Dataset records: Begin

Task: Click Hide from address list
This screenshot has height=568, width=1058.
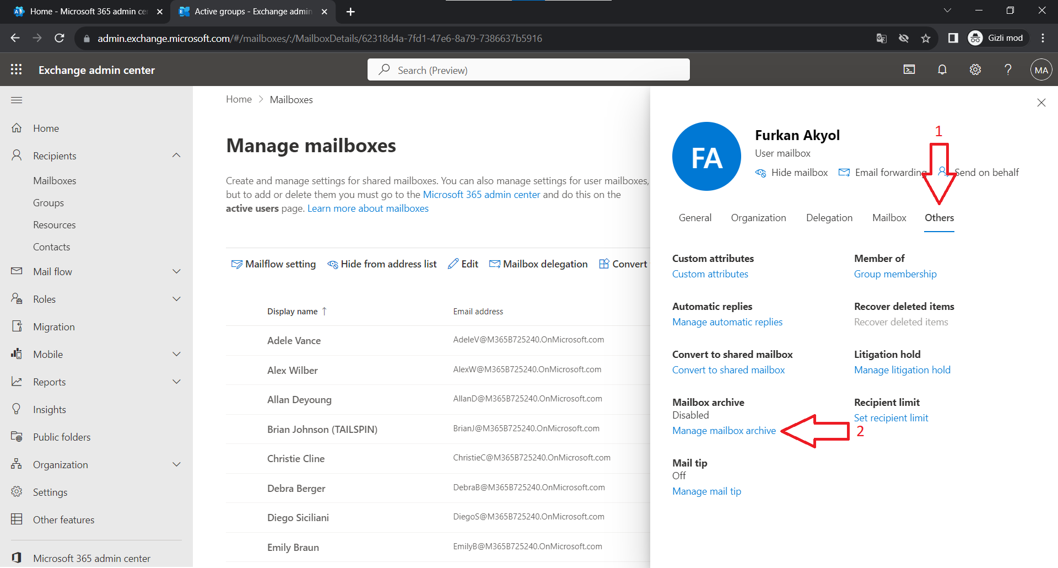Action: click(x=382, y=264)
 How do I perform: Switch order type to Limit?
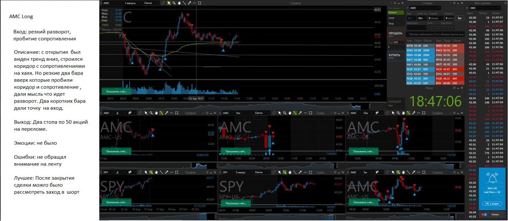396,18
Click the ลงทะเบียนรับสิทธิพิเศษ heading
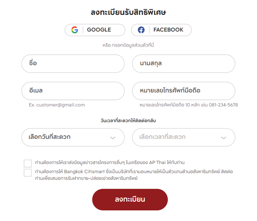This screenshot has width=257, height=221. 128,13
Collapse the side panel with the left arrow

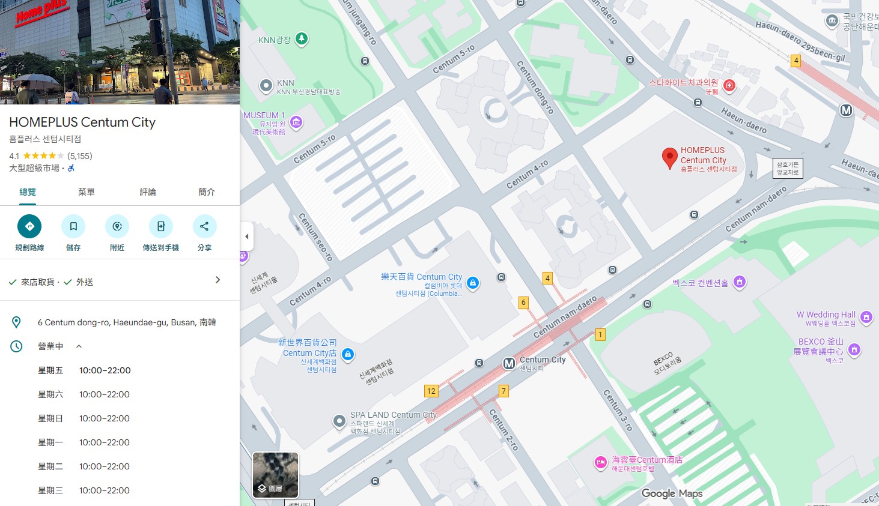[x=246, y=236]
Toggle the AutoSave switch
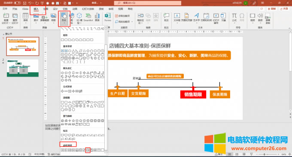 click(17, 3)
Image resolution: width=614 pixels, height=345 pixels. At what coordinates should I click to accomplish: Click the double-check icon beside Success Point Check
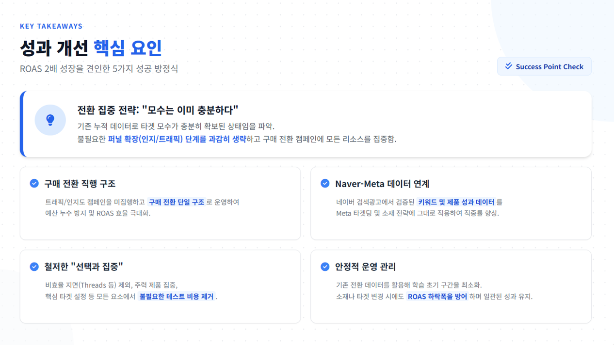click(x=508, y=66)
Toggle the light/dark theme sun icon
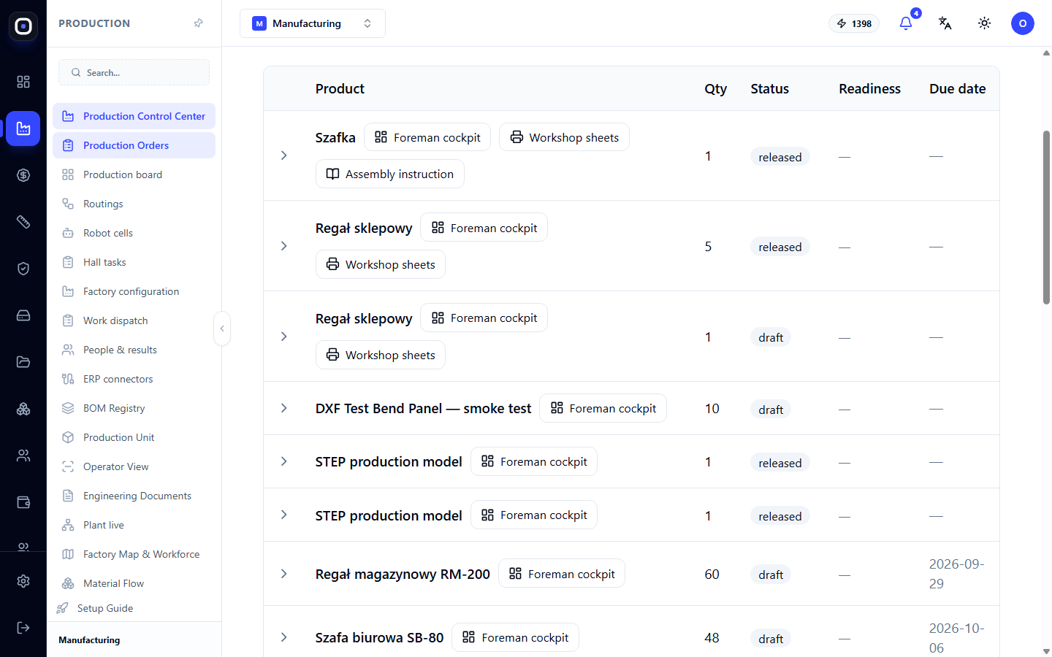 (985, 23)
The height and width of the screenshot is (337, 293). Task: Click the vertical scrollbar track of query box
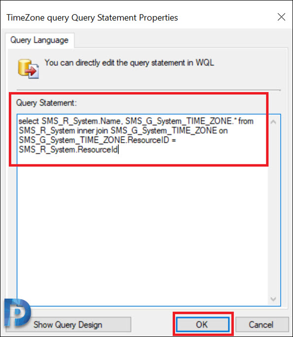[273, 211]
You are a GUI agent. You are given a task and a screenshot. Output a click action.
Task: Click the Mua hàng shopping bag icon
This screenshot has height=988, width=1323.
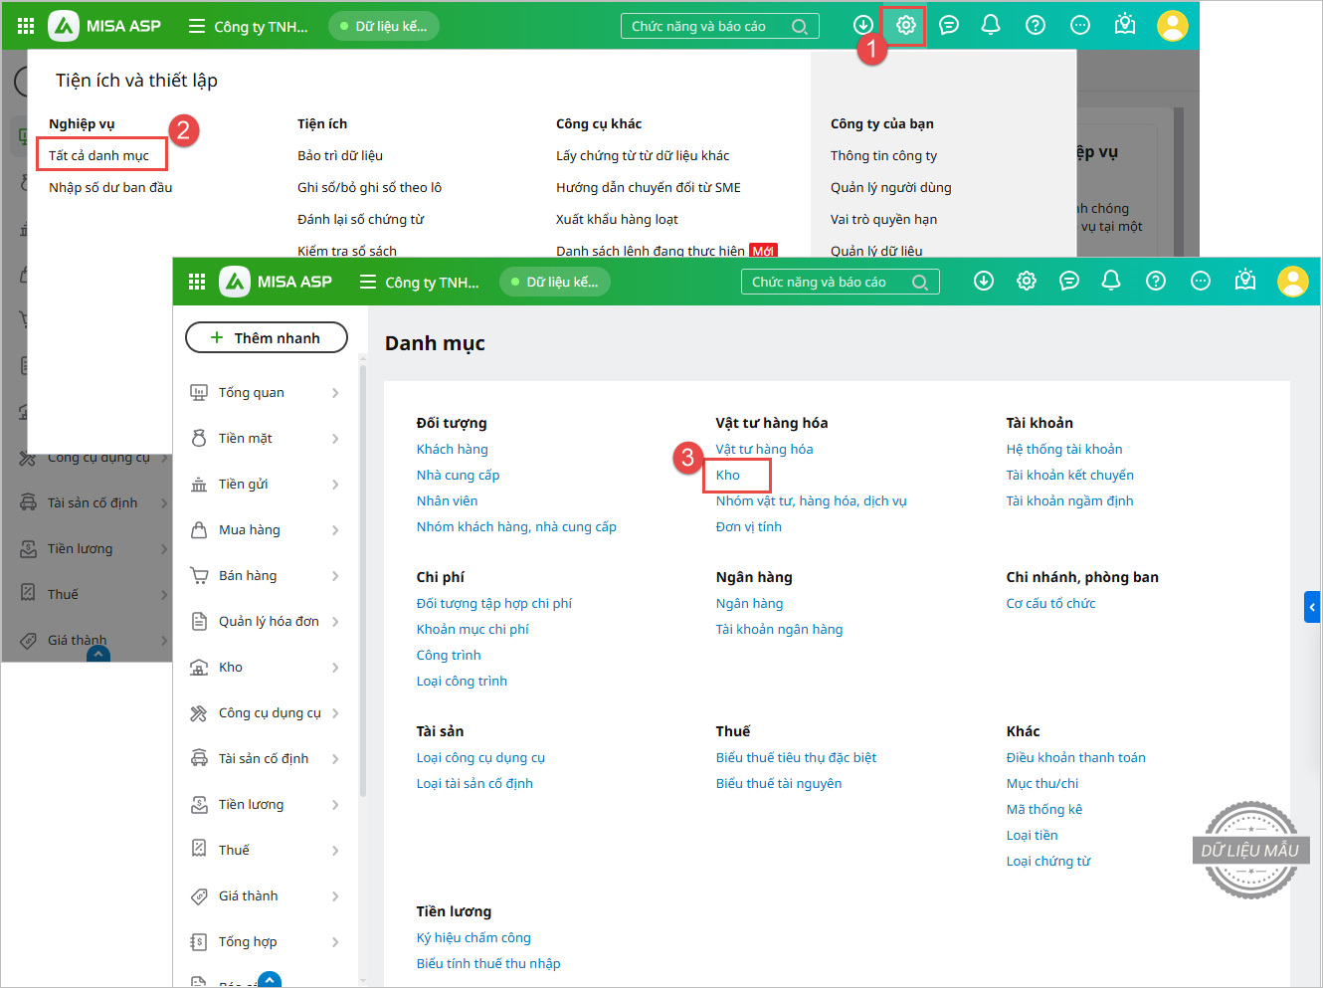(199, 530)
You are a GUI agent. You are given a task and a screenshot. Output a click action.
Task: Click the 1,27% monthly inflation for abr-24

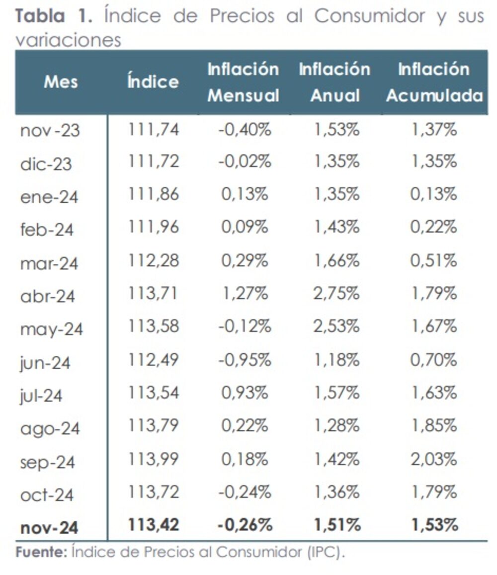(245, 294)
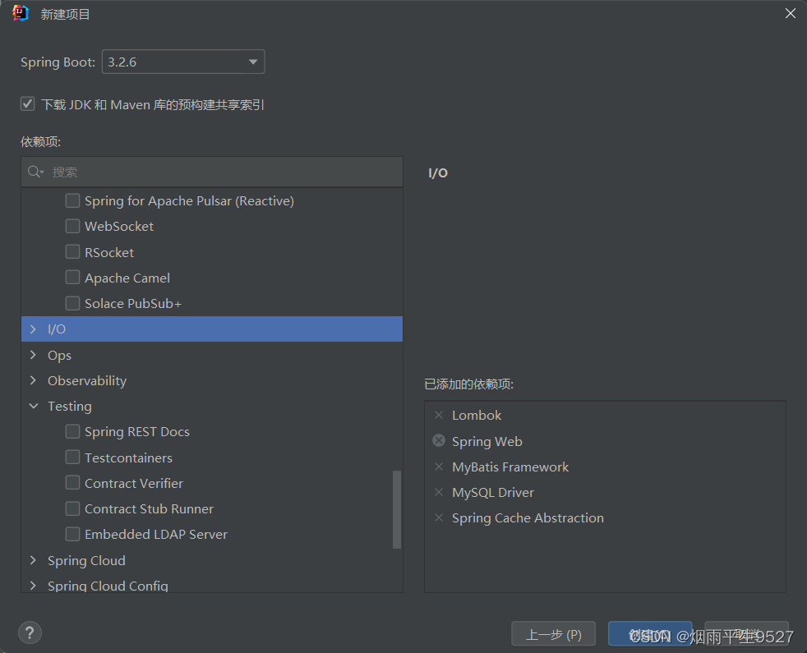Open help via the question mark icon
Screen dimensions: 807x653
30,632
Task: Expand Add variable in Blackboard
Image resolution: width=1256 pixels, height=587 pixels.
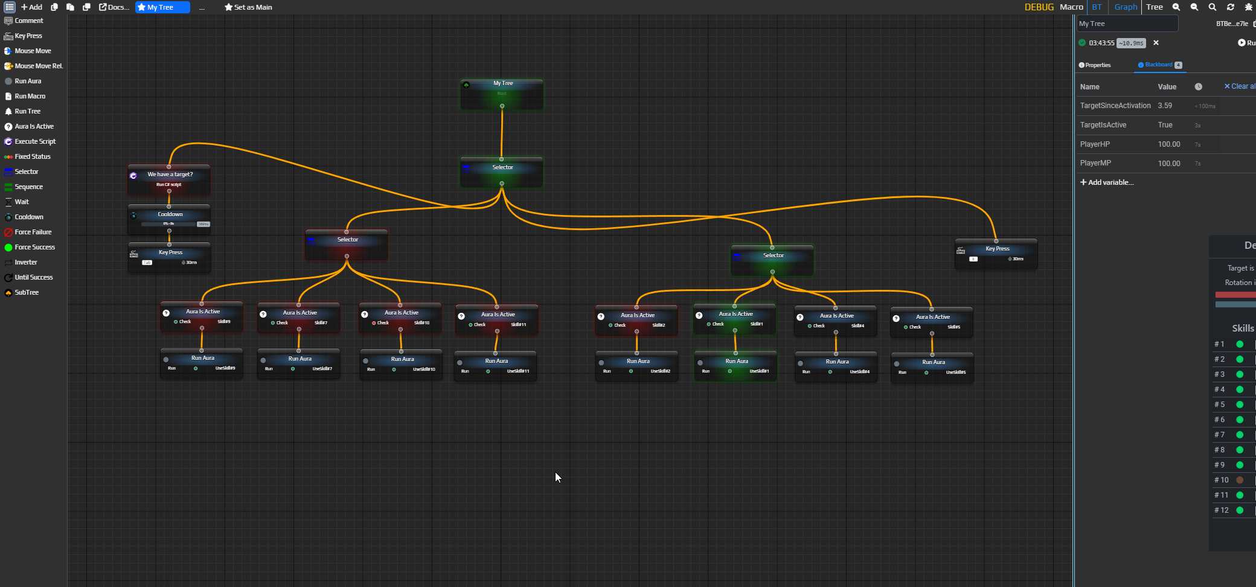Action: pyautogui.click(x=1107, y=182)
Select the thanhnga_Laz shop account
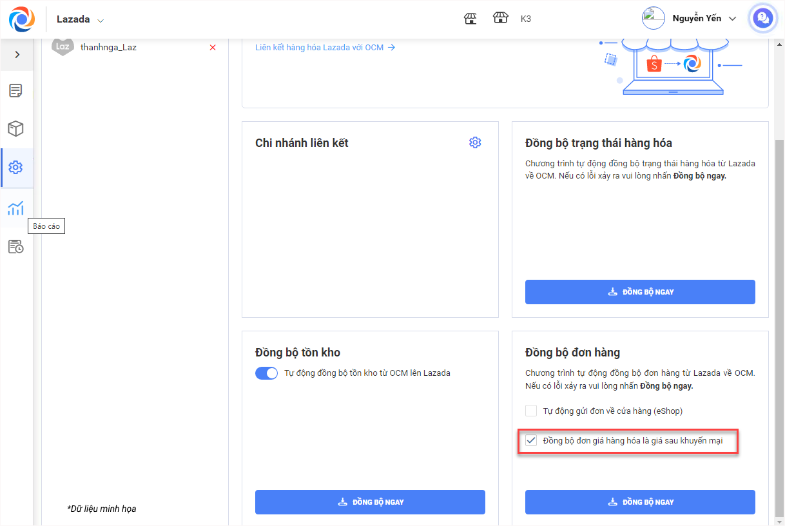 (108, 47)
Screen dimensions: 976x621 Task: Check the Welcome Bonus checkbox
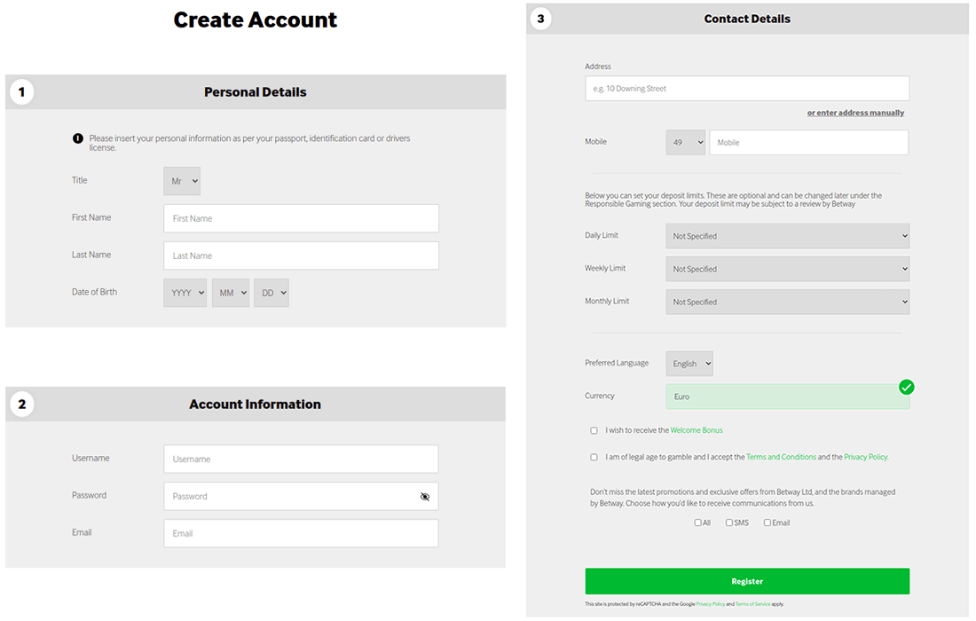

Dataset records: End

§ **Work order**: Please retype the entries above word for word, but only from the line containing "The height and" through the last line, and without the pictures.

§ **The completed task**:
The height and width of the screenshot is (337, 293). Task: Click the vertical scrollbar track of query box
[273, 211]
You are a GUI agent. You are given a task and a screenshot. Output a click action.
Task: Click the Mua hàng shopping bag icon
This screenshot has height=988, width=1323.
(199, 530)
You are a GUI agent. You are given a task and a screenshot. Output a click action.
Task: Click the 1,27% monthly inflation for abr-24

(245, 294)
Open help via the question mark icon
Screen dimensions: 807x653
30,632
Task: Expand Add variable in Blackboard
Image resolution: width=1256 pixels, height=587 pixels.
Action: pyautogui.click(x=1107, y=182)
Select the thanhnga_Laz shop account
 (108, 47)
Screen dimensions: 976x621 Task: Check the Welcome Bonus checkbox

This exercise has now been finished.